Friday, 1 January 2016

Memories

The house is back to normal again now - no Christmas tree, no cards, no red berries and no Swedish candolier lights in the windows. The latter are packed away in their boxes and stored for next year, the tree is awaiting a very dry spell so it can be incinerated on a bonfire, and the rest have been binned. I've hoovered up all the needles and picked some out of my clothes. Only a couple of tupperware boxes filled with turkey breast remain in the freezer, and a dwindling chunk of Christmas cake. I've polished off the leftovers, spag bol, fish pie, buttterbean cassoulet, and am back to cooking from scratch again. That's it for another year then.

I'm reading a fascinating book that's really gripped my imagination. It's called A Woman on the Edge of Time by Jeremy Gavron, and describes his search for the mother who killed herself after taking him to a Christmas party at his nursery school when he was three. She was never mentioned again in the family, but now in his 40s he tries to find out who she was, why she took her own life, leaving him and his brother bereft. His research takes him to the people who knew her, and who each offer him something of her personality, a memory, letters, photos, diary entries, so that he can build up a picture of who she was, and crucially why she did what she did when he was three. Another book over 20 years ago had the same powerful effect on me, and that was Possession by A S Byatt. I can hardly put the Gavron book down, but I don't want it to end either. His scholarship and sharp, immediate writing are near faultless.

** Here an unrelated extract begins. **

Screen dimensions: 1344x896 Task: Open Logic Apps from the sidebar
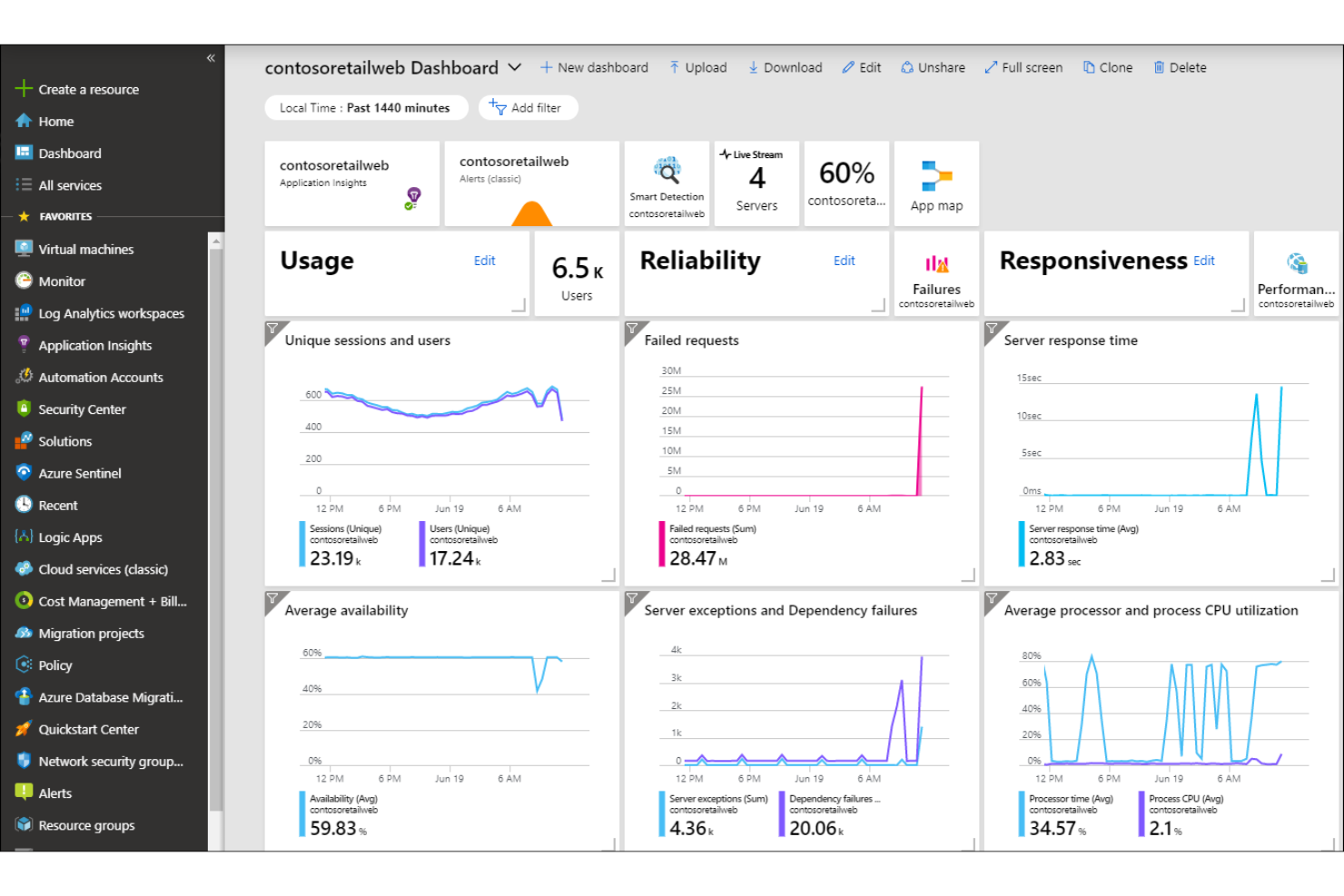click(x=71, y=537)
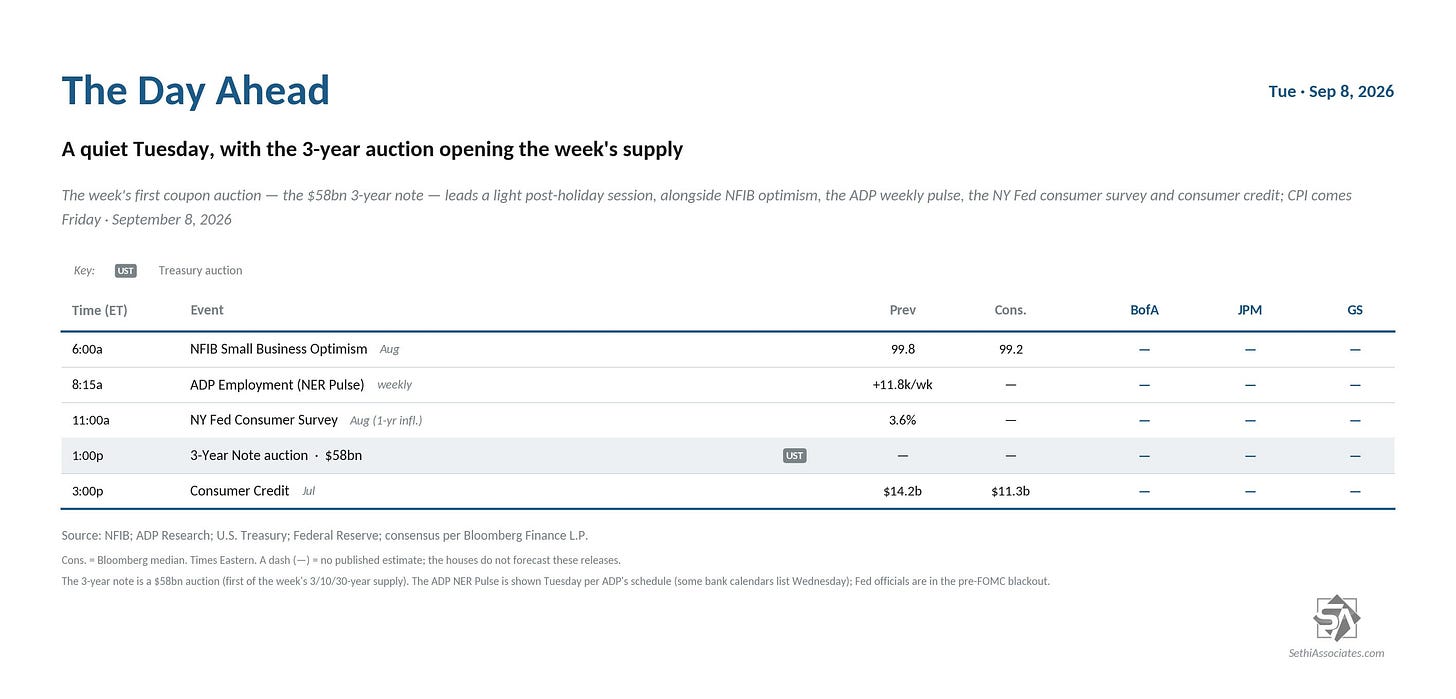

Thinking about memory, as both this book and my very recent discoveries about my much earlier associations with this village have provoked, I recall yet another stay not half a mile as the crow flies from my door. On one of our regular house-hunting trips we stayed at a beautiful old house in Bruisyard, run by a tyrant of a woman who I often see in Waitrose. I became very ill on this trip which began three days earlier in the west of the county, and by the time we arrived at the B&B for a four night stay I immediately took to my bed and stayed there with a handy basin beside me. I couldn't view any of the properties but had to stay behind and hear about them afterwards. The lady of the house was not happy with this arrangement, and suggested that I be taken home. She had an abhorrence of illness, especially sickness. We refused, naturally, but she remained slightly hostile until we left. Friends who know her more intimately than I do confirm that this was all perfectly in character. So now I have three positions marking my visits to this village. I really have no idea why we chose this small spot. We often stayed at other Suffolk places for long weekends away before we ever thought of moving here: Aldeburgh and Southwold for example, two beautiful towns on the coast that attract a lot of tourists because they are quite unspoilt and unchanged. But Cransford and Bruisyard? Three separate visits which I have only just connected together. Each time we returned I had no idea we'd been before. There's no dead mother. But is there a story?